Charity is personal
A sole proprietor's contribution to a charity is reported on Schedule A as an itemized deduction, subject to AGI limits (60% of AGI for cash contributions to public charities, lower limits for non-cash and certain other categories). The Schedule C business does not deduct the donation.
Sponsorship is business
A "sponsorship" — paying for ad space in a charity program, a banner at a charity event, sponsoring a youth sports team with your business name on the jerseys — is an advertising expense, deductible on Schedule C line 8 ("Advertising"). The primary motive must be business promotion; the charitable benefit is secondary.
Why this matters
The Schedule C deduction reduces both income tax and self-employment tax. The Schedule A charitable deduction reduces only income tax (and only if you itemize). For a sole proprietor, the same dollar spent on a sponsorship vs a charity check can produce 30%-50% more total tax savings as a business expense.
Substantiation
A charitable contribution needs a written acknowledgment from the charity for any donation of $250 or more. A sponsorship needs the same business-expense substantiation as any advertising — invoice from the recipient, evidence of the business promotion (logo placement, ad copy, banner photo), and documented business connection.
Be careful with structure
Don't double-dip. A single $1,000 payment can be either a charitable contribution OR an advertising expense, but not both. Choose the characterization that produces the better tax result and document accordingly.

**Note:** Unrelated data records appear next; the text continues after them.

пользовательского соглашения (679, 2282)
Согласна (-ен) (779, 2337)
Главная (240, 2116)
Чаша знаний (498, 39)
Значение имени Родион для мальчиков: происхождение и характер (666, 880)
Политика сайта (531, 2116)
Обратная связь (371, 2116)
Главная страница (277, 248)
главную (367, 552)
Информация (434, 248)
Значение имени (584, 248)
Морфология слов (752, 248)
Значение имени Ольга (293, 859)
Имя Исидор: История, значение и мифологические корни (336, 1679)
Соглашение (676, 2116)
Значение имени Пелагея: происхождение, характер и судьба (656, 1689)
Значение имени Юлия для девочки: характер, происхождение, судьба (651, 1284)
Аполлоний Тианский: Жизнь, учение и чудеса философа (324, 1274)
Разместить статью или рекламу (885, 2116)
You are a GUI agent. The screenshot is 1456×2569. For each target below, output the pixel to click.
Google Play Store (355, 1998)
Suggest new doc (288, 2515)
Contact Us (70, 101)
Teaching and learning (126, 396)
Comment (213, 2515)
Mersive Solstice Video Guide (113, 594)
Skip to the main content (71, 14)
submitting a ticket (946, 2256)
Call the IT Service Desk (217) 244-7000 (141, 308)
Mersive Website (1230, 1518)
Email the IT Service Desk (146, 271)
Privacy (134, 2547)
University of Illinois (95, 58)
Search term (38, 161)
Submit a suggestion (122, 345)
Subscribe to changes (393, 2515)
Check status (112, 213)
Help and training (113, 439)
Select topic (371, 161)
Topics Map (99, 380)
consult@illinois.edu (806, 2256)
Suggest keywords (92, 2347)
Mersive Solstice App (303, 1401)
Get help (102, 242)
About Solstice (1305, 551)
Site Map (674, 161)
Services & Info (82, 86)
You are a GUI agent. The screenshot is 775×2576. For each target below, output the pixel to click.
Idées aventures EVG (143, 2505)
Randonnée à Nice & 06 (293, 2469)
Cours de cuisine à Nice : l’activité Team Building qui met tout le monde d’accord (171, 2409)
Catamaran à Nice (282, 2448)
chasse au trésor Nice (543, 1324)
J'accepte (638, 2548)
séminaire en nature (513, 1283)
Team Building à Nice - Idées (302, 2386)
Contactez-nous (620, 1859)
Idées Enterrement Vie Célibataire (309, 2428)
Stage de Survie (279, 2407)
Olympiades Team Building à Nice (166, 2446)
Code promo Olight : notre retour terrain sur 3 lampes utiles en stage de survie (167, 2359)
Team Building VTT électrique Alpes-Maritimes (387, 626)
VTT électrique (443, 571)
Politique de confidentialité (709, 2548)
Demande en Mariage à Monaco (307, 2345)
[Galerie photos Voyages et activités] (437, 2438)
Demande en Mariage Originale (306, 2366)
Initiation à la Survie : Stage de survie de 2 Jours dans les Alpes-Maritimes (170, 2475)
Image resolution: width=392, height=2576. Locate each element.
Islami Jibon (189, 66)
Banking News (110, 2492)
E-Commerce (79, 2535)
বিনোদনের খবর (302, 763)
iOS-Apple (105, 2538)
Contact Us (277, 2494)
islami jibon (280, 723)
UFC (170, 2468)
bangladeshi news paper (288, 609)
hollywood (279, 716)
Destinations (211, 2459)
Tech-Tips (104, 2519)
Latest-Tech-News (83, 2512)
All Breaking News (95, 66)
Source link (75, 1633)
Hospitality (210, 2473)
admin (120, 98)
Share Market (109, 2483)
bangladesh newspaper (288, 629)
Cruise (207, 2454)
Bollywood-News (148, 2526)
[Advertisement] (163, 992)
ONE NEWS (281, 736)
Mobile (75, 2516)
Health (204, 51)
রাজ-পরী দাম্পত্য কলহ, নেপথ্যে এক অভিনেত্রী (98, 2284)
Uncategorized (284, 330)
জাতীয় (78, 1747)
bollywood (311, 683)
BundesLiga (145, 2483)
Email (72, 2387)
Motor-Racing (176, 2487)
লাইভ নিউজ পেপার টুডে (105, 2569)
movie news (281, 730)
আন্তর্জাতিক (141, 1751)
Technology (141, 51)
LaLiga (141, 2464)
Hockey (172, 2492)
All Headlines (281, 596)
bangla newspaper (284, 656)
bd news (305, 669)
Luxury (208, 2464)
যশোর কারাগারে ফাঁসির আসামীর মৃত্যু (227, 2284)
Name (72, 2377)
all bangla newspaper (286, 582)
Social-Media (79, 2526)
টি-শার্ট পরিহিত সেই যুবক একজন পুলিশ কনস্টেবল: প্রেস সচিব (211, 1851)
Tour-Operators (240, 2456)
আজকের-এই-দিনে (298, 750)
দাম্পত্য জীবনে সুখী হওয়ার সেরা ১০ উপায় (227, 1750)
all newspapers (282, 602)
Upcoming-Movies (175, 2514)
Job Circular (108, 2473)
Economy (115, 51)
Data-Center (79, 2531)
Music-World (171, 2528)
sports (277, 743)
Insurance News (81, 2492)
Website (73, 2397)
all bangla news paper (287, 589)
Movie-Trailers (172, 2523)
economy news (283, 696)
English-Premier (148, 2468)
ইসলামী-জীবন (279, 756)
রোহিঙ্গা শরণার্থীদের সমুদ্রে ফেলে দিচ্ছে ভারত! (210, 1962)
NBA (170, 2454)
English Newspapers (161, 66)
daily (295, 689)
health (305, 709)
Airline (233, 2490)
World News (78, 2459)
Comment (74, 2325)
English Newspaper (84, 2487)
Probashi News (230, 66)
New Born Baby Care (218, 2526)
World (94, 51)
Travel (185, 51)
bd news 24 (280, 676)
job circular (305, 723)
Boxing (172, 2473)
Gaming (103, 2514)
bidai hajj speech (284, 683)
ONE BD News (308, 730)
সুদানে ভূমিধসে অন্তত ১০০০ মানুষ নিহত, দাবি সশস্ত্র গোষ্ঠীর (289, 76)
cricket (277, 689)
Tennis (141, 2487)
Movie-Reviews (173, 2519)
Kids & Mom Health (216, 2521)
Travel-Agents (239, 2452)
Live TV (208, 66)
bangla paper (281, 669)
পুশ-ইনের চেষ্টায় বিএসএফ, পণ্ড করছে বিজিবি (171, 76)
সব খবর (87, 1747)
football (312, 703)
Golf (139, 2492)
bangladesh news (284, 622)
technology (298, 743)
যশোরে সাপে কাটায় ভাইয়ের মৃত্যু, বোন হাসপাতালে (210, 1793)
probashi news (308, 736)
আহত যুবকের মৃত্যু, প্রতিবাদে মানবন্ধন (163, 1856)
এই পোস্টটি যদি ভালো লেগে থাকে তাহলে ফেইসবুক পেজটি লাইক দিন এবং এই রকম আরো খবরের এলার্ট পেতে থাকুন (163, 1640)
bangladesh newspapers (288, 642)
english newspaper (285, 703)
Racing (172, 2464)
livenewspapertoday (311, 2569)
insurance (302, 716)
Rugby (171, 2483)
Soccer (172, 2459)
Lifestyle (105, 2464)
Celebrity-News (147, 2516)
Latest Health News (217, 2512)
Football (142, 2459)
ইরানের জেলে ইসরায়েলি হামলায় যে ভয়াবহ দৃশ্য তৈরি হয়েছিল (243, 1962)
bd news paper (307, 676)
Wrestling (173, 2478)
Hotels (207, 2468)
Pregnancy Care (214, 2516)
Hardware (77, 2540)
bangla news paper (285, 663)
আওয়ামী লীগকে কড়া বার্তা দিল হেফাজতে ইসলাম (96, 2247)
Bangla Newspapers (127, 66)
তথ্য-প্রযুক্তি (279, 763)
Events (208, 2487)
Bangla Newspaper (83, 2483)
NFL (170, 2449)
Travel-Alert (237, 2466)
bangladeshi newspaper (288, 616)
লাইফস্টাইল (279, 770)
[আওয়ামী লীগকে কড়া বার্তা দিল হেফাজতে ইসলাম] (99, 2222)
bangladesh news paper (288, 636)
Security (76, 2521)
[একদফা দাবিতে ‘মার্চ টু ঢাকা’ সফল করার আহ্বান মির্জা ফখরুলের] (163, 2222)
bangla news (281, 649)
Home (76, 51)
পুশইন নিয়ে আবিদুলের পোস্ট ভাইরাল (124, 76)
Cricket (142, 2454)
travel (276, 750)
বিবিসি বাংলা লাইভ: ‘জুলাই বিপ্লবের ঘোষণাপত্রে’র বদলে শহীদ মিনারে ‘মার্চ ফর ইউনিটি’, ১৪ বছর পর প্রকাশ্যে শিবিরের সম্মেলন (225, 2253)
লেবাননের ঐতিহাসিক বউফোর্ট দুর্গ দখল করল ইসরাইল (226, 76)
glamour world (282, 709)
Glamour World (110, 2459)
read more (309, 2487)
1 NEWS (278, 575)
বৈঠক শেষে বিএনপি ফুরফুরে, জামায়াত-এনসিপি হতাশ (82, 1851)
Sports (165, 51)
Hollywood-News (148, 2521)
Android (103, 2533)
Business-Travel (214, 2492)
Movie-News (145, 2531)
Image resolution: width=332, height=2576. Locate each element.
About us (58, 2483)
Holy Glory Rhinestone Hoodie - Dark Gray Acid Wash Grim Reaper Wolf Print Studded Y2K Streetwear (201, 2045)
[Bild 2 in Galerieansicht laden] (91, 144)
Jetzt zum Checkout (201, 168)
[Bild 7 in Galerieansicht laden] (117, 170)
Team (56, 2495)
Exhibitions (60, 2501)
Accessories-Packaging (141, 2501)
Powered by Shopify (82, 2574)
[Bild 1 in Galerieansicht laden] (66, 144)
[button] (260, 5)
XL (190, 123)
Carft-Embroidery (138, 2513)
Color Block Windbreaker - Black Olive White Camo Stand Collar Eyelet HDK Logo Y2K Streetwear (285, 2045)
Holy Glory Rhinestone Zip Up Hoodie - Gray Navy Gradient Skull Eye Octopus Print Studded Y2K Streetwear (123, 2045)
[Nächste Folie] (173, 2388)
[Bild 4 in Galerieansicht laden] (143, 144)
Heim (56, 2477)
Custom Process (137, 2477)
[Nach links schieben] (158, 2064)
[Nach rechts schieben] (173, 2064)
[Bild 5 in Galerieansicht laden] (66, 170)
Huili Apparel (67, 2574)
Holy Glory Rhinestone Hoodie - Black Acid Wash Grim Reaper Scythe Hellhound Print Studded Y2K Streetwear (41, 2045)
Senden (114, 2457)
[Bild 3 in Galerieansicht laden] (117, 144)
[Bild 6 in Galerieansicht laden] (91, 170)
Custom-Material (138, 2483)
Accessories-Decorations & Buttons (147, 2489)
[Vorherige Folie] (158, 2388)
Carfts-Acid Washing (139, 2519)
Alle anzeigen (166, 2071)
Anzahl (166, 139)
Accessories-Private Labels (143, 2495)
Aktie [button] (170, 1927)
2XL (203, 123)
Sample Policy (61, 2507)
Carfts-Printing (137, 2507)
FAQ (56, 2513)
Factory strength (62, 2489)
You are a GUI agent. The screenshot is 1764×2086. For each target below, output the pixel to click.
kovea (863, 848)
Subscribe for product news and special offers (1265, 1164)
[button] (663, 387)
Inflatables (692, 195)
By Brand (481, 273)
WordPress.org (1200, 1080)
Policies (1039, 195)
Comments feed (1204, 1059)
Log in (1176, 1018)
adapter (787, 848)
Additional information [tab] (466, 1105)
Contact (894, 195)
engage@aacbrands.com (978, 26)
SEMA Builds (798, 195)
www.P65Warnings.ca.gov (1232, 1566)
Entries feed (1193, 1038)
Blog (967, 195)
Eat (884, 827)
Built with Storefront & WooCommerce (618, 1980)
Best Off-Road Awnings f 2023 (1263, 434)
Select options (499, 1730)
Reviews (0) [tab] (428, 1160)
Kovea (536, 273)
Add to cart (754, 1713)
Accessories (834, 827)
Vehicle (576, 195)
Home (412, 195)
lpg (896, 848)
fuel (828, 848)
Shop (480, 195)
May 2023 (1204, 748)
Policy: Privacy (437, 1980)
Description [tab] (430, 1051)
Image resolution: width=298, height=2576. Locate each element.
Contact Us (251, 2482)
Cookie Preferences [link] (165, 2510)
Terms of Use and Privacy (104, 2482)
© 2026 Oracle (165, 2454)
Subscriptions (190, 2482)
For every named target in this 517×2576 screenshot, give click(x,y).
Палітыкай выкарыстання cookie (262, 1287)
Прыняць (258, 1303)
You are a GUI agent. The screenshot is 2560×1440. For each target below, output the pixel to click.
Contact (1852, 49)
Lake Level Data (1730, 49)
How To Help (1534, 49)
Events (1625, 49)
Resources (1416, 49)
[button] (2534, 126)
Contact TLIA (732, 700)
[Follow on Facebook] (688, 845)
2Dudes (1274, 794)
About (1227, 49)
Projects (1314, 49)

Where the IRS publishes guidance on this topic
The IRS publishes a layered set of free resources on most small-business tax topics: a relevant publication (usually one of Pub 334, 463, 535, 587, 946, 560, or 583), the instructions to the relevant form, the "Small Business and Self-Employed Tax Center" landing pages on IRS.gov, and the Audit Techniques Guides written for IRS examiners. Reading the agency's own materials is the cheapest tax education available. They are written in plain English, updated annually, and they reflect exactly the framework an examiner will apply if your return is selected.